The lawsuit triggered an outcry not only among human rights and media advocacy groups, including Human Rights Watch, Amnesty International, Reporters Without Borders (RSF), and the Committee to Protect Journalists, but the U.S. Senate and also, most critically, from Kyrgyz who say Azattyk is a reliable outlet and one that, importantly, produces quality content in Kyrgyz, in addition to Russian.

Azattyk “is one of very few media outlets with the capacity to produce high-quality content in both Kyrgyz and Russian languages,” Sharshenova told The Diplomat.

“Without Azattyk,” she said, “a lot of pressing issues, such as corruption or gender based violence, would have gone unnoticed.” She added, “Given the limited funding and the absence of any signs of independence of the state-owned media and the financial and other struggles faced by other independent media in the country, it is crucial to have Azattyk’s reporting on socio-political and economic issues.”

“The Kyrgyz people recognize Azattyk, they trust Azattyk,” Fly told The Diplomat. “Through multiple presidential administrations, through all the political turmoil that Kyrgyzstan has experienced in the last several decades, we have always been there.”

When last Fly met with Japarov, in September 2021, he and other Kyrgyz officials lauded Azattyk’s work. A Kyrgyz Foreign Ministry readout of Fly’s meeting with then-Foreign Minister Ruslan Kazakbayev stated that the minister “noted that, traditionally, Radio Azattyk occupies a special place in the information space of Kyrgyzstan and for many years has remained as a reliable source of news regarding current events happening in the country.” 

Kyrgyzstan and Beyond

“There’s clearly something deeper going on in Kyrgyzstan right now in terms of democratic backsliding, pressure on civil society, targeting of independent journalists — we’ve seen multiple cases other than just ours,” Fly noted. “We do have to acknowledge that broader context, it is not limited to Kyrgyzstan. We’ve seen an authoritarian backlash against independent journalism across all of Eurasia. Almost everywhere we operate.”

But Fly says RFE/RL is optimistic that the present, tense, situation can be resolved. He plans to travel to Kyrgyzstan in two weeks and hopes to meet with Japarov, or other officials, again.

I have offered repeatedly since this problem started to meet with President Japarov or any of his officials. We’ve not had that meeting, and they have not expressed interest in dialogue. But we’ll try again.”

Fly says RFE/RL is pursuing all legal avenues, including challenging in Kyrgyz court the blocking of its websites and bank accounts and is prepared to appeal any decision to shutter the outlet. But, he added, RFE/RL is prepared above all else to carry on its work.

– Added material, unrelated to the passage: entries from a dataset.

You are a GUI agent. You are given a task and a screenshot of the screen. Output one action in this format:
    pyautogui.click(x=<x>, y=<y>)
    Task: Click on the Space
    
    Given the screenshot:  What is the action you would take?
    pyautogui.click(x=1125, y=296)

“We will continue to do our journalism for the Kyrgyz people. We’ve shown in country after country that you can shutter our offices, you can entirely kick us out, and we will still serve our audiences,” Fly told The Diplomat. “I would warn the Kyrgyz government to not be so foolish to think that physically shuttering an office will silence us, or silence our journalists, or deprive the Kyrgyz people of truthful information and balanced reporting.”

Sharshenova said shutting down Azattyk would be a “grave mistake.” 

The outlet, she noted, had “survived all five Kyrgyz presidents with varying degrees of authoritarian inclination.” Its potential closure, she explained, would illustrate just how little tolerance the government has for free, independent, professional media — and how it continues proactively shrinking civic space, eliminating opportunities for criticism and dissent.

“As the last 32 years of Kyrgyz political cycles have demonstrated, any reduction in freedoms and rights leads to an obliteration of the guilty political leadership,” she warned.